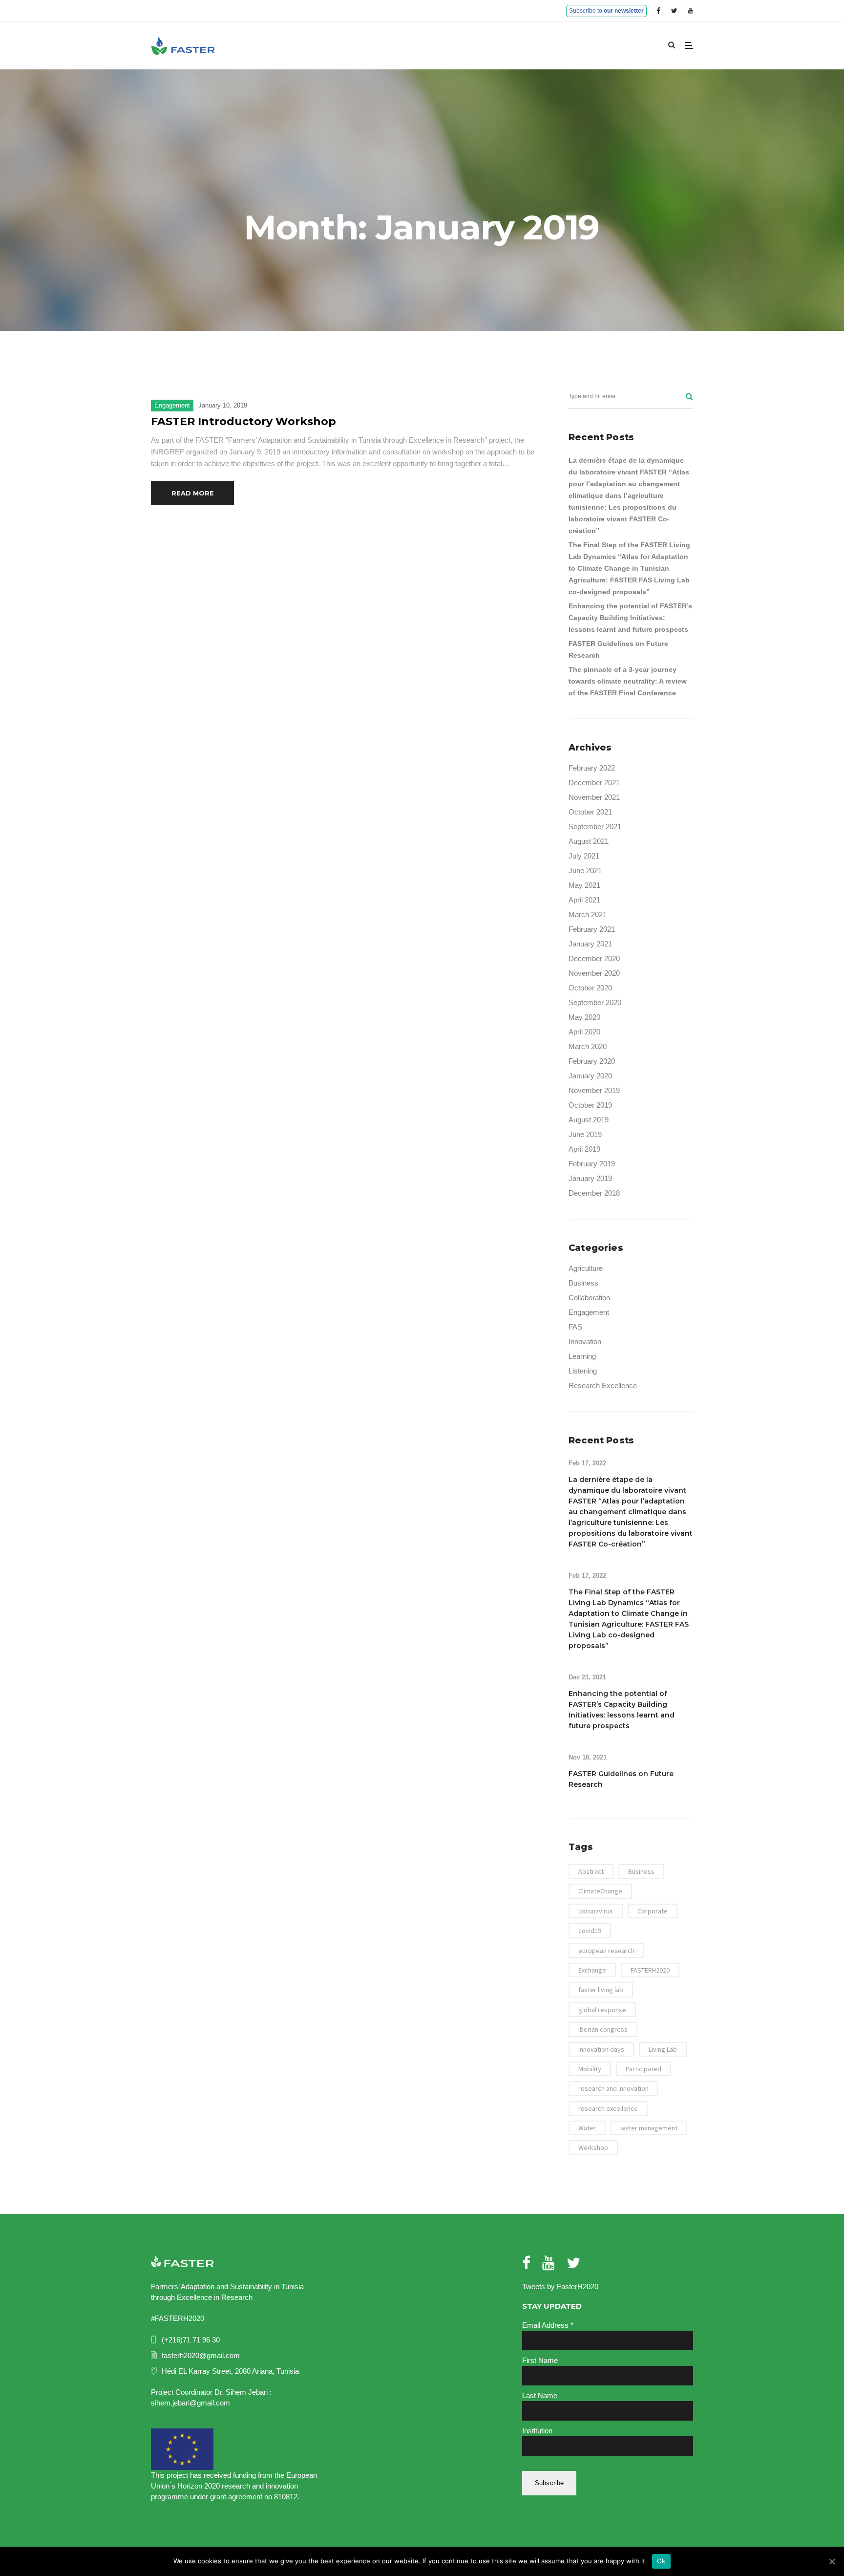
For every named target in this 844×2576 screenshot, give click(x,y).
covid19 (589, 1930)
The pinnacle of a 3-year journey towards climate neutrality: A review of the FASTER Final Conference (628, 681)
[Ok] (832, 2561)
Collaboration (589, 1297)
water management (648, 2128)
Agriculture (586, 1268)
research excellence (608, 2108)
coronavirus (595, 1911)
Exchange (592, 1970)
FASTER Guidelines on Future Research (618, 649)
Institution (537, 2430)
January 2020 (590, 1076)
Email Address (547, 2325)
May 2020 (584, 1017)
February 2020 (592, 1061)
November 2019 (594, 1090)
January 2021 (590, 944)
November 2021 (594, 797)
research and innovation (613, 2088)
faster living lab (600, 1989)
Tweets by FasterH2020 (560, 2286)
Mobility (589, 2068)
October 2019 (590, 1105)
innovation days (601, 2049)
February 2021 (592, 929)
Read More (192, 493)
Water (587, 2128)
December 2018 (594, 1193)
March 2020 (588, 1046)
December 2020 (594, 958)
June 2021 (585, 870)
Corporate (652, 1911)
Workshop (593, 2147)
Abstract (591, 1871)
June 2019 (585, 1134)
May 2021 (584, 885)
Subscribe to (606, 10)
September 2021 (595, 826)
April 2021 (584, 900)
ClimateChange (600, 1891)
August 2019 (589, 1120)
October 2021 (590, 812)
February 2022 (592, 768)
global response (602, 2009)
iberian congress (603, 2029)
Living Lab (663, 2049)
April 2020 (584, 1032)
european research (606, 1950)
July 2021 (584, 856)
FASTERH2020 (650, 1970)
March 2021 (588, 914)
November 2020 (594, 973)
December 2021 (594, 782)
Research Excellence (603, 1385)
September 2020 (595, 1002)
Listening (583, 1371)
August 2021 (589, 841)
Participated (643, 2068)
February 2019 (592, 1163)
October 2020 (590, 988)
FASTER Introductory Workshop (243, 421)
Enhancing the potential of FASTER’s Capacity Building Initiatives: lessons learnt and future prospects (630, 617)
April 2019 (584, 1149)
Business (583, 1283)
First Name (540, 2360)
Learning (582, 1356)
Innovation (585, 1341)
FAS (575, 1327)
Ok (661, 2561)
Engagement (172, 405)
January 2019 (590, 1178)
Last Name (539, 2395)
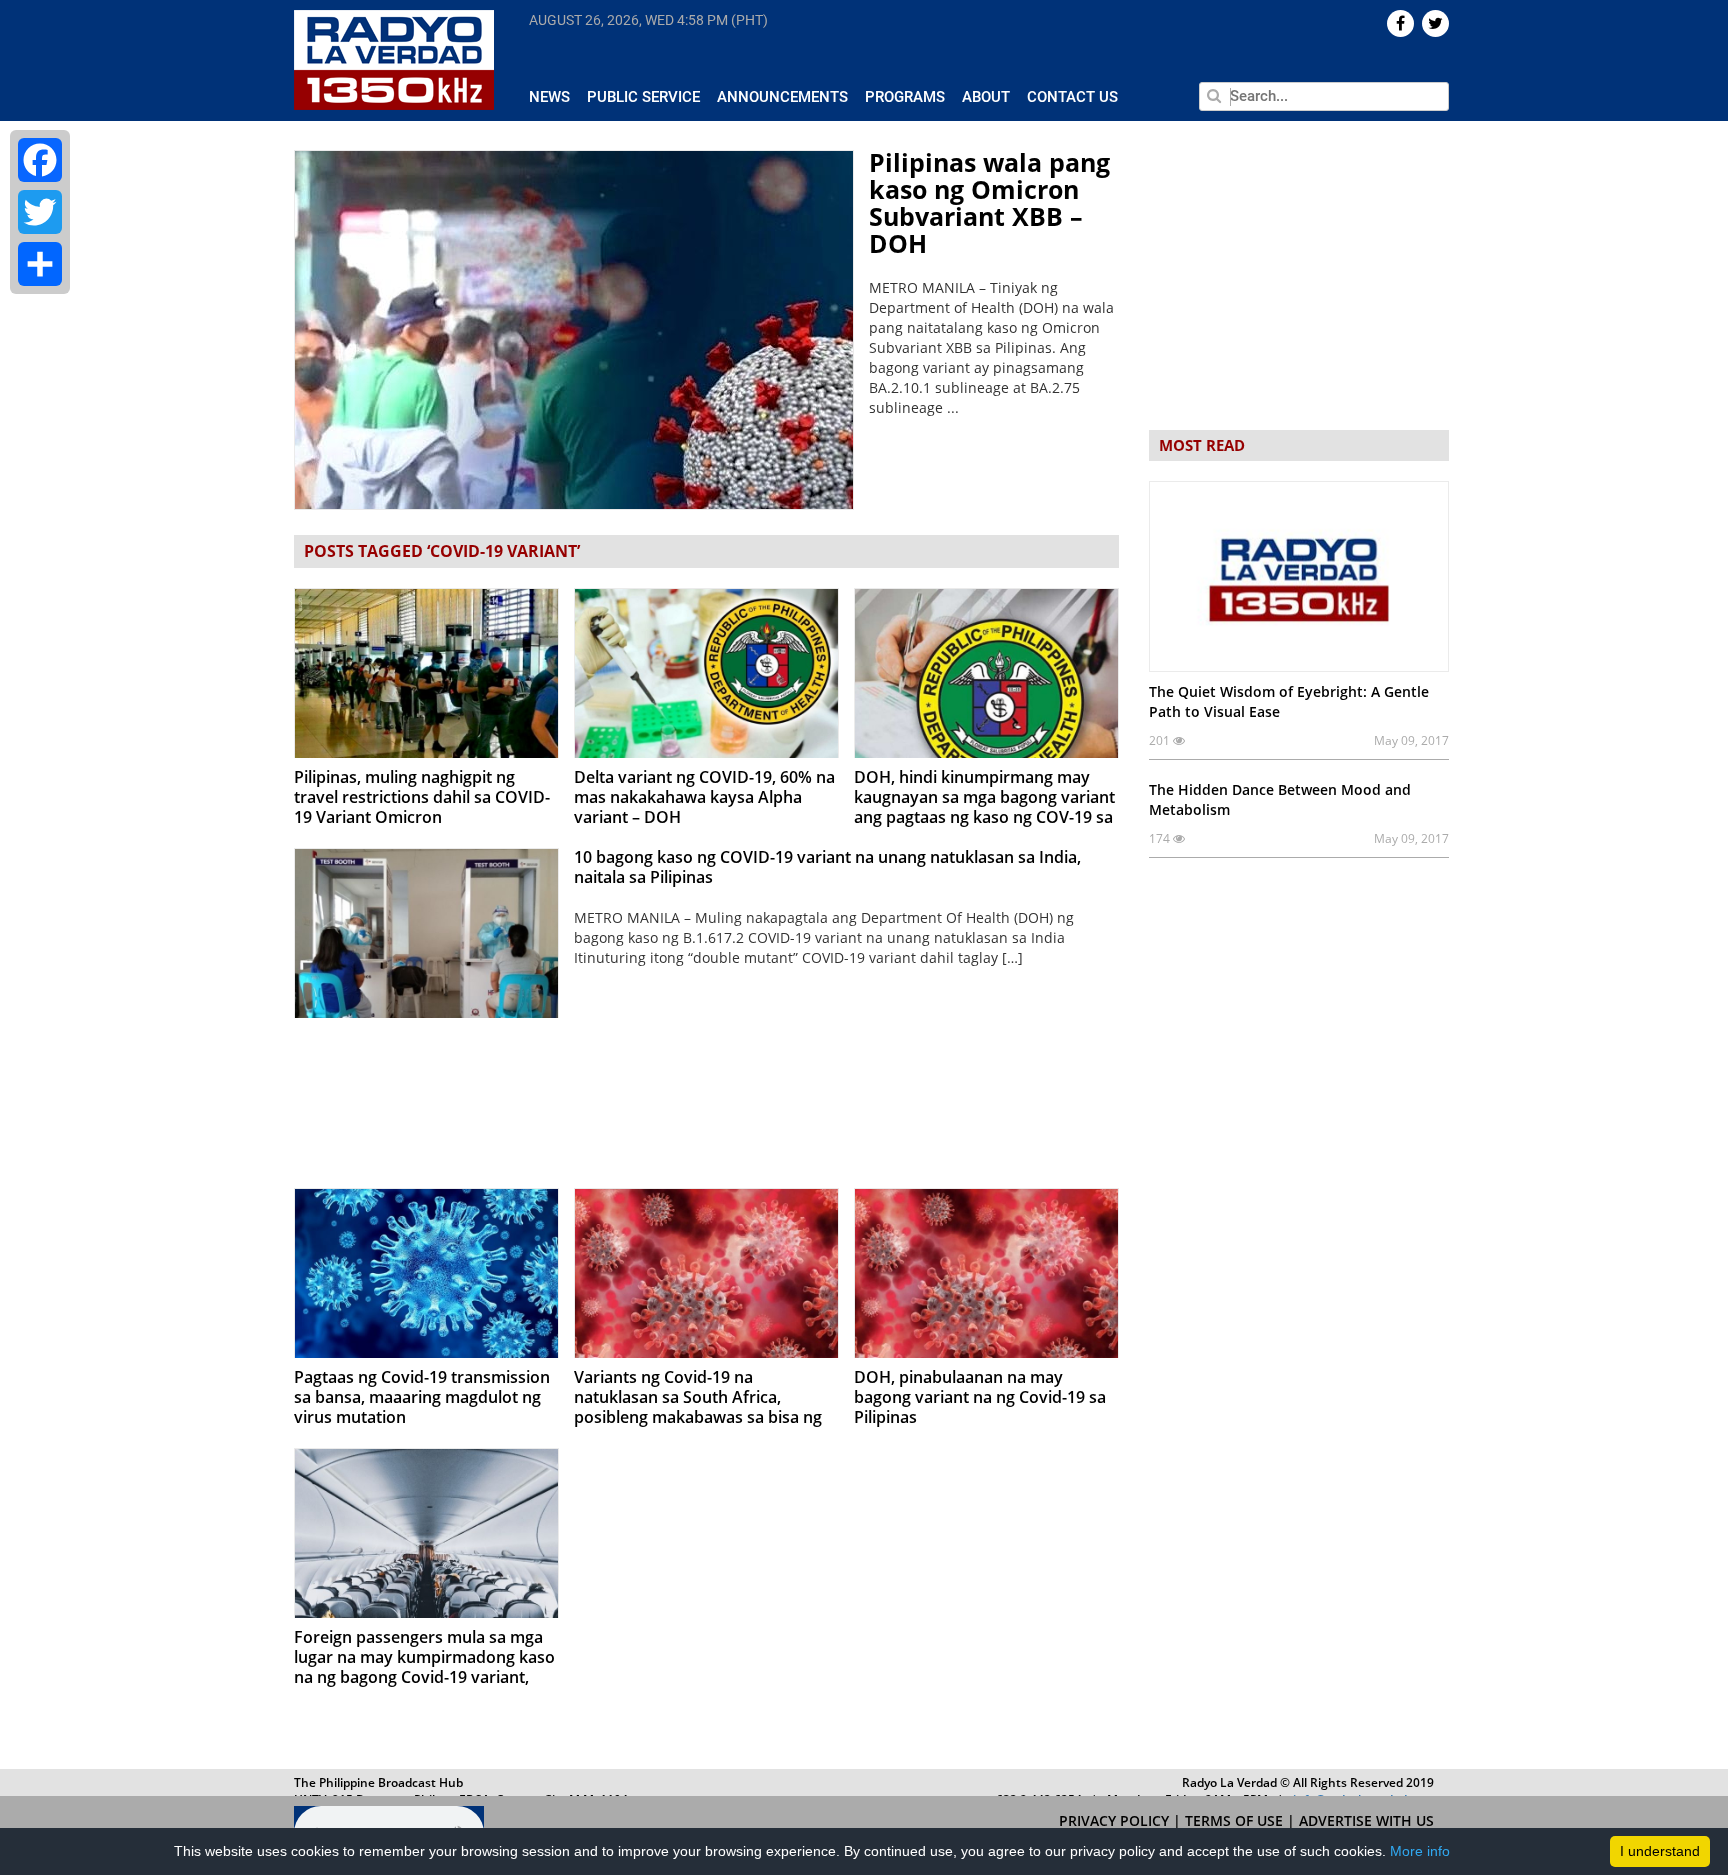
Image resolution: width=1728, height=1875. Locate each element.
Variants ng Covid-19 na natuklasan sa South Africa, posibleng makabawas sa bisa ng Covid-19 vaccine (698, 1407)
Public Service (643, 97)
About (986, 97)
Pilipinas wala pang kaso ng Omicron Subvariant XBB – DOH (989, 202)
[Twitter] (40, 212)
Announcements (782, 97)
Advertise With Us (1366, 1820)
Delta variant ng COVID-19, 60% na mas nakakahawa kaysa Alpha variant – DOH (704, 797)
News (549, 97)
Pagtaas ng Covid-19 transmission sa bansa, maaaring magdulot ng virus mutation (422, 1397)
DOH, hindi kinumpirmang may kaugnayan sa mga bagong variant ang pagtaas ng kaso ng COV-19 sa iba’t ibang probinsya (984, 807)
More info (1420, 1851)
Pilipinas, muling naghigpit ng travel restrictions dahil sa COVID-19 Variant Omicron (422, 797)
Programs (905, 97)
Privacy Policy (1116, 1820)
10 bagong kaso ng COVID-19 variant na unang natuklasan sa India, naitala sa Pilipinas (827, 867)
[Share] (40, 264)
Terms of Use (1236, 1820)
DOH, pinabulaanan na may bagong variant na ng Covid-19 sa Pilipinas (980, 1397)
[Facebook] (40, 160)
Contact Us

TASK DETAILS
Write every line above out again exactly; pictures do not belong in the copy.

FINISHED EXERCISE
For every named target in this 844×2576 screenshot, give click(x,y).
covid19 (589, 1930)
The pinnacle of a 3-year journey towards climate neutrality: A review of the FASTER Final Conference (628, 681)
[Ok] (832, 2561)
Collaboration (589, 1297)
water management (648, 2128)
Agriculture (586, 1268)
research excellence (608, 2108)
coronavirus (595, 1911)
Exchange (592, 1970)
FASTER Guidelines on Future Research (618, 649)
Institution (537, 2430)
January 2020 (590, 1076)
Email Address (547, 2325)
May 2020 (584, 1017)
February 2020 (592, 1061)
November 2019 (594, 1090)
January 2021 (590, 944)
November 2021 (594, 797)
research and innovation (613, 2088)
faster living lab (600, 1989)
Tweets by FasterH2020 (560, 2286)
Mobility (589, 2068)
October 2019 (590, 1105)
innovation days (601, 2049)
February 2021 (592, 929)
Read More (192, 493)
Water (587, 2128)
December 2018 (594, 1193)
March 2020 (588, 1046)
December 2020 (594, 958)
June 2021 (585, 870)
Corporate (652, 1911)
Workshop (593, 2147)
Abstract (591, 1871)
June 2019 (585, 1134)
May 2021 (584, 885)
Subscribe to (606, 10)
September 2021 (595, 826)
April 2021 (584, 900)
ClimateChange (600, 1891)
August 2019 (589, 1120)
October 2021 (590, 812)
February 2022 (592, 768)
global response (602, 2009)
iberian congress (603, 2029)
Living Lab (663, 2049)
April 2020 (584, 1032)
european research (606, 1950)
July 2021 (584, 856)
FASTERH2020 (650, 1970)
March 2021 (588, 914)
November 2020 (594, 973)
December 2021 (594, 782)
Research Excellence (603, 1385)
September 2020 (595, 1002)
Listening (583, 1371)
August 2021 (589, 841)
Participated (643, 2068)
February 2019 (592, 1163)
October 2020 (590, 988)
FASTER Introductory Workshop (243, 421)
Enhancing the potential of FASTER’s Capacity Building Initiatives: lessons learnt and future prospects (630, 617)
April 2019 (584, 1149)
Business (583, 1283)
First Name (540, 2360)
Learning (582, 1356)
Innovation (585, 1341)
FAS (575, 1327)
Ok (661, 2561)
Engagement (172, 405)
January 2019 (590, 1178)
Last Name (539, 2395)
Image resolution: width=1728, height=1875. Locate each element.
Variants ng Covid-19 na natuklasan sa South Africa, posibleng makabawas sa bisa ng Covid-19 vaccine (698, 1407)
Public Service (643, 97)
About (986, 97)
Pilipinas wala pang kaso ng Omicron Subvariant XBB – DOH (989, 202)
[Twitter] (40, 212)
Announcements (782, 97)
Advertise With Us (1366, 1820)
Delta variant ng COVID-19, 60% na mas nakakahawa kaysa Alpha variant – DOH (704, 797)
News (549, 97)
Pagtaas ng Covid-19 transmission sa bansa, maaaring magdulot ng virus mutation (422, 1397)
DOH, hindi kinumpirmang may kaugnayan sa mga bagong variant ang pagtaas ng kaso ng COV-19 sa iba’t ibang probinsya (984, 807)
More info (1420, 1851)
Pilipinas, muling naghigpit ng travel restrictions dahil sa COVID-19 Variant Omicron (422, 797)
Programs (905, 97)
Privacy Policy (1116, 1820)
10 bagong kaso ng COVID-19 variant na unang natuklasan sa India, naitala sa Pilipinas (827, 867)
[Share] (40, 264)
Terms of Use (1236, 1820)
DOH, pinabulaanan na may bagong variant na ng Covid-19 sa Pilipinas (980, 1397)
[Facebook] (40, 160)
Contact Us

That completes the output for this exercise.